Twin boys born to a gay Italian couple via a surrogate in California ran into trouble being recognized as Italian citizens and being recognized as the sons of their parents. Surrogacy is illegal in Italy and other couples have faced trouble having their children recognized as theirs by Italian courts.
In a surprising twist, in this case the Italian court ruled that the boys are twins, but are not brothers. Each father contributed the sperm for one child. The court said that each man could claim the child that was genetically connected to him. Both children were conceived using eggs from the same egg donor.
Despite this contradiction, Famiglie Arcobaleno, a nongovernmental organization advocating the rights of same-sex parents and their children, has hailed the court’s decision as a “positive step.” “It’s the first time that an Italian court has established that a child’s best interest comes before [the legality of] how he or she was born,” the NGO’s president, Marilena Grassadonia, told The Washington Post in a telephone interview. The group has helped the two men in their court case.
“The children’s interest was to have a parent,” Grassadonia said. “Also, until now the babies were only U.S. citizens, but finally their fathers can pass their Italian citizenship to them.”

**INPUT DATA**
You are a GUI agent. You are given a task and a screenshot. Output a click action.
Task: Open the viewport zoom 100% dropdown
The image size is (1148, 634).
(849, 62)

**EXERCISE SET**
(1) In the article on the Italian twins ruling, answer each question briefly:
(a) Where were the twin boys born via a surrogate?
(b) Where did the eggs for both children come from?
(c) Who is the president of Famiglie Arcobaleno?
(2) Does each statement agree with the article on the Italian twins ruling? Answer yes or no, quoting the words from the article that decide it.
(a) Surrogacy is legal in Italy.
(b) The Italian court ruled that the boys are brothers.
(c) Famiglie Arcobaleno helped the two men in their court case.
(3) Could you reproduce the part of the article on the Italian twins ruling between "Twin boys born" and "same egg donor.", inclusive?

**ANSWERS TO EACH TASK**
(1)
(a) California
(b) The same egg donor
(c) Marilena Grassadonia

(2)
(a) No: "Surrogacy is illegal in Italy"
(b) No: "the boys are twins, but are not brothers"
(c) Yes: "The group has helped the two men in their court case."

(3)
Twin boys born to a gay Italian couple via a surrogate in California ran into trouble being recognized as Italian citizens and being recognized as the sons of their parents. Surrogacy is illegal in Italy and other couples have faced trouble having their children recognized as theirs by Italian courts.
In a surprising twist, in this case the Italian court ruled that the boys are twins, but are not brothers. Each father contributed the sperm for one child. The court said that each man could claim the child that was genetically connected to him. Both children were conceived using eggs from the same egg donor.